Designing a Unit on a Culture's Music

Every spring I look forward to the unit I include in every elementary grade level I teach, doing a deep dive into one culture's music. I've shared lesson plans for many of the units I've taught over the years from cultures all over the world, and over time I've developed a formula for what elements I include in each of these units. Here is that formula, which you can apply to any culture you may want to study in your general music classroom, to help students get as much breadth and depth as possible in the limited class time that we're given.



1. Travel videos

Whether it's an official video from the tourism bureau of that country, a vlog from a tourist, or anything in between, I find it really helps students get a glimpse of what the area is like when I can show them footage from different parts of that region.
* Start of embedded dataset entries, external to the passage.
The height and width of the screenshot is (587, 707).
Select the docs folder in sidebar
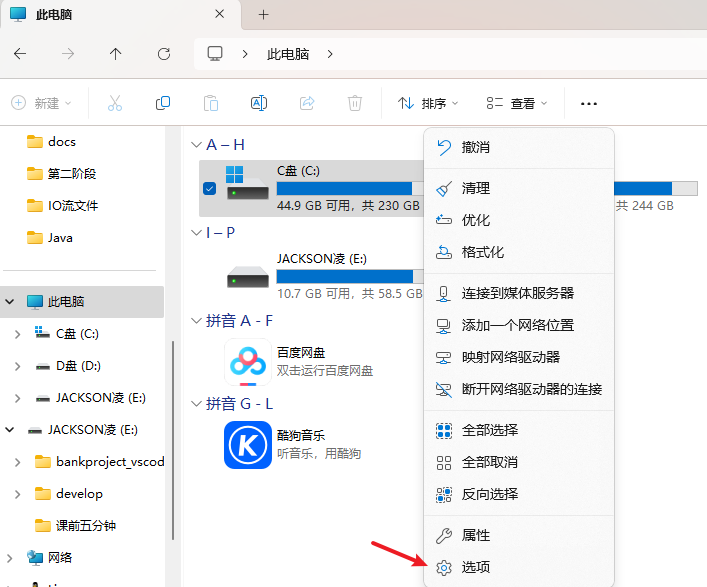(x=61, y=141)
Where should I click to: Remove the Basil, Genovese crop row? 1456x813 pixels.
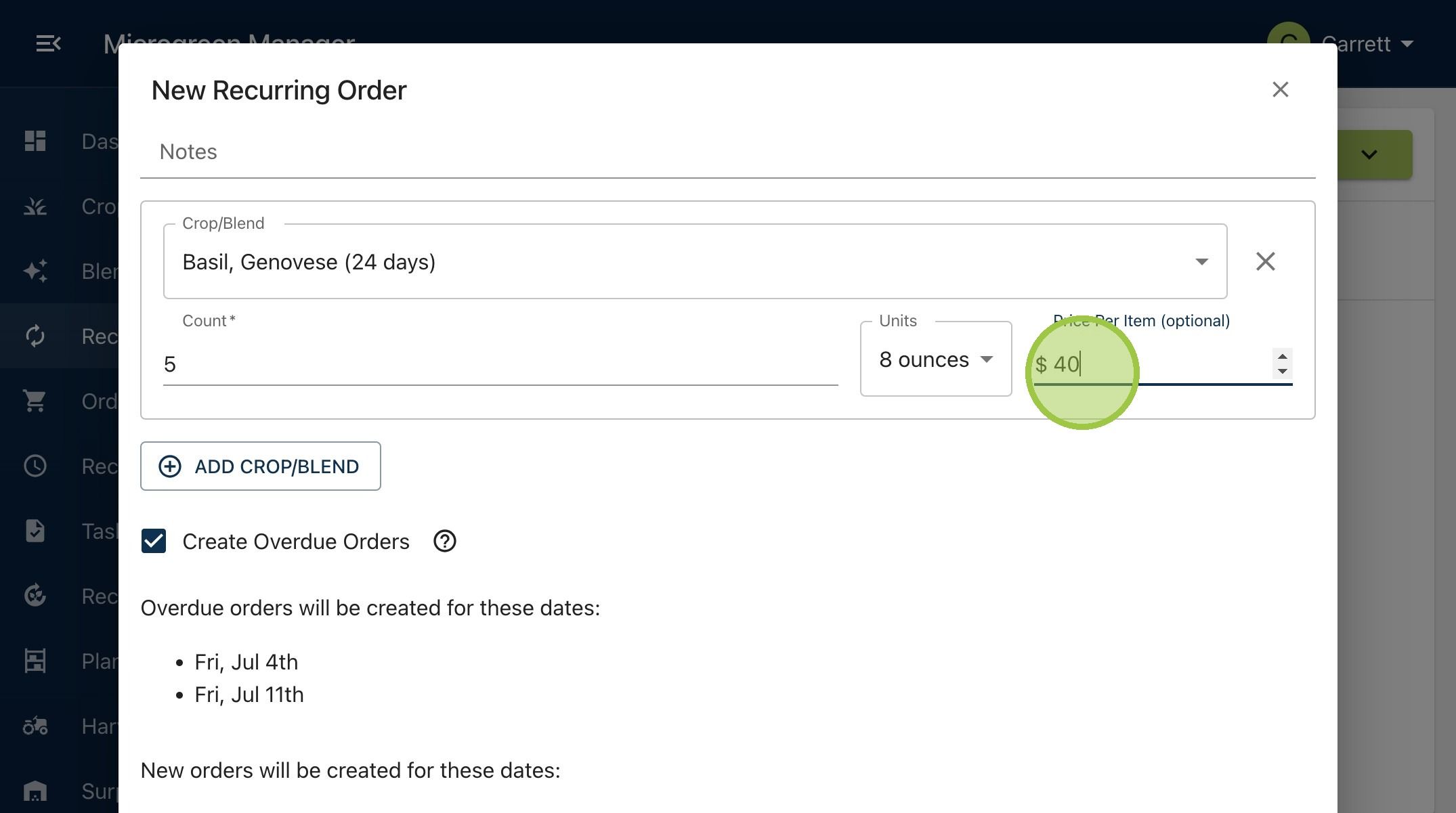pyautogui.click(x=1265, y=261)
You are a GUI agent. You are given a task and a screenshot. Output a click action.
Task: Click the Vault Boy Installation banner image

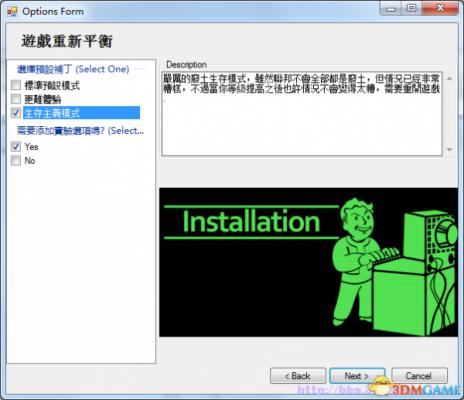pyautogui.click(x=309, y=262)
Nowadays I can find high definition, high quality footage pretty easily on youtube that is current, and I always try to find a mix of videos that show industry and agriculture, urban and rural, traditional and modern, and representative glimpses of all the different types of terrain they have. I like to throw in 1-2 minute clips into the lessons each day so students can picture what it looks like in the modern day.

2. Language introduction

This is something I started doing in more recent years and I don't know why I didn't do it sooner! When I am first introducing the culture to the students, if it is not primarily an English-speaking culture, I teach them a few basic words and phrases in the primary language(s). If I know it well enough I will teach them myself, otherwise there are, again, so many great youtube videos where you can listen to native speakers teaching you basic greetings and phrases in quick, engaging formats, including videos specifically for kids/ youth. I've found starting with some basic language introduction again makes them feel more immersed in the culture in general and also makes them more comfortable with the language when we start learning songs in that language.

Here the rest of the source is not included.